— INSTRUCTIONS TO FOLLOW —
Could you give the entries again, exactly as written?

— INPUT DATA —

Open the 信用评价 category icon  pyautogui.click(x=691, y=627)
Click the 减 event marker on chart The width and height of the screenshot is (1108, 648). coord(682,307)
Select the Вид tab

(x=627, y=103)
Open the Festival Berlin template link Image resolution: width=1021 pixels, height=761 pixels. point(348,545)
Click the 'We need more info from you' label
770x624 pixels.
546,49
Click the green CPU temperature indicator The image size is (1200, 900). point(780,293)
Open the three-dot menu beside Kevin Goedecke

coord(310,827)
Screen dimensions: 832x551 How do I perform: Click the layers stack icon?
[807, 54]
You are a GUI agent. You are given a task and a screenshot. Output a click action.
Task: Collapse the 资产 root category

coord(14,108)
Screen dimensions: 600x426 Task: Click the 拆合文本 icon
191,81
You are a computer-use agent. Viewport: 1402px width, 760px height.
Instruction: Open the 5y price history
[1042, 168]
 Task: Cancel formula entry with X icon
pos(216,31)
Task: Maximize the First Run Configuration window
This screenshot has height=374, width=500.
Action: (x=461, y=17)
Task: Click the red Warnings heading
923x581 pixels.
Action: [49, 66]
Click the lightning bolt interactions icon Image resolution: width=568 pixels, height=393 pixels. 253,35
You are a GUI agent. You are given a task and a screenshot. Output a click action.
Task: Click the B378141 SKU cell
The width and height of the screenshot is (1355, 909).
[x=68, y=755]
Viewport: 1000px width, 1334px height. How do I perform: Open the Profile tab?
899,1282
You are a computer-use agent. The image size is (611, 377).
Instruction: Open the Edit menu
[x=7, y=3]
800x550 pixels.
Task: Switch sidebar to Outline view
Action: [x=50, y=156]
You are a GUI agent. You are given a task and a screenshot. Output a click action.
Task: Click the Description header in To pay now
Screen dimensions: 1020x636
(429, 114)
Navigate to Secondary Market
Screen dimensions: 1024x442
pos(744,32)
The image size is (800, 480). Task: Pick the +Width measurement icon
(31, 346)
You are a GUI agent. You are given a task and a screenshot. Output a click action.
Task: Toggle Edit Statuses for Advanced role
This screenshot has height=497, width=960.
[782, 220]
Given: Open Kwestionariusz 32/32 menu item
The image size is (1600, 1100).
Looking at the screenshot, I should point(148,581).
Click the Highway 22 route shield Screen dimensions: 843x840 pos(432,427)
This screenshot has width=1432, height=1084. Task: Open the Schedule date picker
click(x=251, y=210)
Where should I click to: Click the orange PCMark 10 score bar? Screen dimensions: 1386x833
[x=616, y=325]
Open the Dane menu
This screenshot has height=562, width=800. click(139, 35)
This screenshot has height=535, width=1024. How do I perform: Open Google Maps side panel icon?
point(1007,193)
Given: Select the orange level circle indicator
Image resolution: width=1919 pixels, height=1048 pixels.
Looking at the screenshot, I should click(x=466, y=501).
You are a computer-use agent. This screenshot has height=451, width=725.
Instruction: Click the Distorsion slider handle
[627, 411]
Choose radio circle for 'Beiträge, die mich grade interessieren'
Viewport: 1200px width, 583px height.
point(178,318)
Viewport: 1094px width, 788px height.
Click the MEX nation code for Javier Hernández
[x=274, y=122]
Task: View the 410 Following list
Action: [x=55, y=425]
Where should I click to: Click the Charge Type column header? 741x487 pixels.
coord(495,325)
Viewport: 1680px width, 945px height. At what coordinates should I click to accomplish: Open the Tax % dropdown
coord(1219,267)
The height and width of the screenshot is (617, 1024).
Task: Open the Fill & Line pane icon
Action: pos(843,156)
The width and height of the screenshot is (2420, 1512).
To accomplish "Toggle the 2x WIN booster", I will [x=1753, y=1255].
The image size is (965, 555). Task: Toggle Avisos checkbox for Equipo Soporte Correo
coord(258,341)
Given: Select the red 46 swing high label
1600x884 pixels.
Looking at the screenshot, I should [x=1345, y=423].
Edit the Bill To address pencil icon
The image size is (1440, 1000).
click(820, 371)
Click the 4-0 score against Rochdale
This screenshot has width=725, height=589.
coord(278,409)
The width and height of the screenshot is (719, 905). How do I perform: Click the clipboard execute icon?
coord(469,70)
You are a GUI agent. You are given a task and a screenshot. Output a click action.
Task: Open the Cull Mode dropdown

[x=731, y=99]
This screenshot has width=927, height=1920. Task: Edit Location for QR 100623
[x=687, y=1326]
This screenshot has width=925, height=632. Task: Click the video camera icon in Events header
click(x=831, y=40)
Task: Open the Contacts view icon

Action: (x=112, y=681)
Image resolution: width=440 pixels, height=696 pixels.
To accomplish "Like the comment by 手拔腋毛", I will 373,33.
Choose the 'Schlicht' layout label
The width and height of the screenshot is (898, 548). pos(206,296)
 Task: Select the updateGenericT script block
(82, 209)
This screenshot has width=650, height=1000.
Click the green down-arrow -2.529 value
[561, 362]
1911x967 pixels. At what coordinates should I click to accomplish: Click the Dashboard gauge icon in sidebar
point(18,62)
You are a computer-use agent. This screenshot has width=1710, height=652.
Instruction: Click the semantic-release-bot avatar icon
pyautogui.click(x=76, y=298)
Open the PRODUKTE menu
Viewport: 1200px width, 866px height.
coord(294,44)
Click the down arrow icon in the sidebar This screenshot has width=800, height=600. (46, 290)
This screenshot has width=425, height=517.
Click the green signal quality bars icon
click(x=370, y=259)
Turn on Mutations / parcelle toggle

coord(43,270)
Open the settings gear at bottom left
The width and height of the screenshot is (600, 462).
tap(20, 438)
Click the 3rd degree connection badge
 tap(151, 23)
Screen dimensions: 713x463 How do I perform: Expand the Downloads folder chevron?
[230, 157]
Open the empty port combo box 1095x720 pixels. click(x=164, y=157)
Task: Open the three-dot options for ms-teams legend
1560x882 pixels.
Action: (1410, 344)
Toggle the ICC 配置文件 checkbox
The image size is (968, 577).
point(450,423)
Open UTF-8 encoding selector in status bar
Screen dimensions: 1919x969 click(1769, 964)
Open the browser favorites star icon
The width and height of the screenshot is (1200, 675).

— SOLUTION TO THE EXERCISE —
Open the 信用评价 category icon  pyautogui.click(x=691, y=627)
Click the 减 event marker on chart The width and height of the screenshot is (1108, 648). coord(682,307)
Select the Вид tab

(x=627, y=103)
Open the Festival Berlin template link Image resolution: width=1021 pixels, height=761 pixels. point(348,545)
Click the 'We need more info from you' label
770x624 pixels.
546,49
Click the green CPU temperature indicator The image size is (1200, 900). point(780,293)
Open the three-dot menu beside Kevin Goedecke

coord(310,827)
Screen dimensions: 832x551 How do I perform: Click the layers stack icon?
[807, 54]
You are a GUI agent. You are given a task and a screenshot. Output a click action.
Task: Collapse the 资产 root category

coord(14,108)
Screen dimensions: 600x426 Task: Click the 拆合文本 icon
191,81
You are a computer-use agent. Viewport: 1402px width, 760px height.
Instruction: Open the 5y price history
[1042, 168]
 Task: Cancel formula entry with X icon
pos(216,31)
Task: Maximize the First Run Configuration window
This screenshot has height=374, width=500.
Action: (x=461, y=17)
Task: Click the red Warnings heading
923x581 pixels.
Action: [49, 66]
Click the lightning bolt interactions icon Image resolution: width=568 pixels, height=393 pixels. 253,35
You are a GUI agent. You are given a task and a screenshot. Output a click action.
Task: Click the B378141 SKU cell
The width and height of the screenshot is (1355, 909).
[x=68, y=755]
Viewport: 1000px width, 1334px height. How do I perform: Open the Profile tab?
899,1282
You are a computer-use agent. The image size is (611, 377).
Instruction: Open the Edit menu
[x=7, y=3]
800x550 pixels.
Task: Switch sidebar to Outline view
Action: [x=50, y=156]
You are a GUI agent. You are given a task and a screenshot. Output a click action.
Task: Click the Description header in To pay now
Screen dimensions: 1020x636
(429, 114)
Navigate to Secondary Market
Screen dimensions: 1024x442
pos(744,32)
The image size is (800, 480). Task: Pick the +Width measurement icon
(31, 346)
You are a GUI agent. You are given a task and a screenshot. Output a click action.
Task: Toggle Edit Statuses for Advanced role
This screenshot has height=497, width=960.
[782, 220]
Given: Open Kwestionariusz 32/32 menu item
The image size is (1600, 1100).
Looking at the screenshot, I should point(148,581).
Click the Highway 22 route shield Screen dimensions: 843x840 pos(432,427)
This screenshot has width=1432, height=1084. Task: Open the Schedule date picker
click(x=251, y=210)
Where should I click to: Click the orange PCMark 10 score bar? Screen dimensions: 1386x833
[x=616, y=325]
Open the Dane menu
This screenshot has height=562, width=800. click(139, 35)
This screenshot has height=535, width=1024. How do I perform: Open Google Maps side panel icon?
point(1007,193)
Given: Select the orange level circle indicator
Image resolution: width=1919 pixels, height=1048 pixels.
Looking at the screenshot, I should click(x=466, y=501).
You are a computer-use agent. This screenshot has height=451, width=725.
Instruction: Click the Distorsion slider handle
[627, 411]
Choose radio circle for 'Beiträge, die mich grade interessieren'
Viewport: 1200px width, 583px height.
point(178,318)
Viewport: 1094px width, 788px height.
Click the MEX nation code for Javier Hernández
[x=274, y=122]
Task: View the 410 Following list
Action: [x=55, y=425]
Where should I click to: Click the Charge Type column header? 741x487 pixels.
coord(495,325)
Viewport: 1680px width, 945px height. At what coordinates should I click to accomplish: Open the Tax % dropdown
coord(1219,267)
The height and width of the screenshot is (617, 1024).
Task: Open the Fill & Line pane icon
Action: pos(843,156)
The width and height of the screenshot is (2420, 1512).
To accomplish "Toggle the 2x WIN booster", I will [x=1753, y=1255].
The image size is (965, 555). Task: Toggle Avisos checkbox for Equipo Soporte Correo
coord(258,341)
Given: Select the red 46 swing high label
1600x884 pixels.
Looking at the screenshot, I should [x=1345, y=423].
Edit the Bill To address pencil icon
The image size is (1440, 1000).
click(820, 371)
Click the 4-0 score against Rochdale
This screenshot has width=725, height=589.
coord(278,409)
The width and height of the screenshot is (719, 905). How do I perform: Click the clipboard execute icon?
coord(469,70)
You are a GUI agent. You are given a task and a screenshot. Output a click action.
Task: Open the Cull Mode dropdown

[x=731, y=99]
This screenshot has width=927, height=1920. Task: Edit Location for QR 100623
[x=687, y=1326]
This screenshot has width=925, height=632. Task: Click the video camera icon in Events header
click(x=831, y=40)
Task: Open the Contacts view icon

Action: (x=112, y=681)
Image resolution: width=440 pixels, height=696 pixels.
To accomplish "Like the comment by 手拔腋毛", I will 373,33.
Choose the 'Schlicht' layout label
The width and height of the screenshot is (898, 548). pos(206,296)
 Task: Select the updateGenericT script block
(82, 209)
This screenshot has width=650, height=1000.
Click the green down-arrow -2.529 value
[561, 362]
1911x967 pixels. At what coordinates should I click to accomplish: Click the Dashboard gauge icon in sidebar
point(18,62)
You are a computer-use agent. This screenshot has width=1710, height=652.
Instruction: Click the semantic-release-bot avatar icon
pyautogui.click(x=76, y=298)
Open the PRODUKTE menu
Viewport: 1200px width, 866px height.
coord(294,44)
Click the down arrow icon in the sidebar This screenshot has width=800, height=600. (46, 290)
This screenshot has width=425, height=517.
Click the green signal quality bars icon
click(x=370, y=259)
Turn on Mutations / parcelle toggle

coord(43,270)
Open the settings gear at bottom left
The width and height of the screenshot is (600, 462).
tap(20, 438)
Click the 3rd degree connection badge
 tap(151, 23)
Screen dimensions: 713x463 How do I perform: Expand the Downloads folder chevron?
[230, 157]
Open the empty port combo box 1095x720 pixels. click(x=164, y=157)
Task: Open the three-dot options for ms-teams legend
1560x882 pixels.
Action: (1410, 344)
Toggle the ICC 配置文件 checkbox
The image size is (968, 577).
point(450,423)
Open UTF-8 encoding selector in status bar
Screen dimensions: 1919x969 click(1769, 964)
Open the browser favorites star icon
The width and height of the screenshot is (1200, 675).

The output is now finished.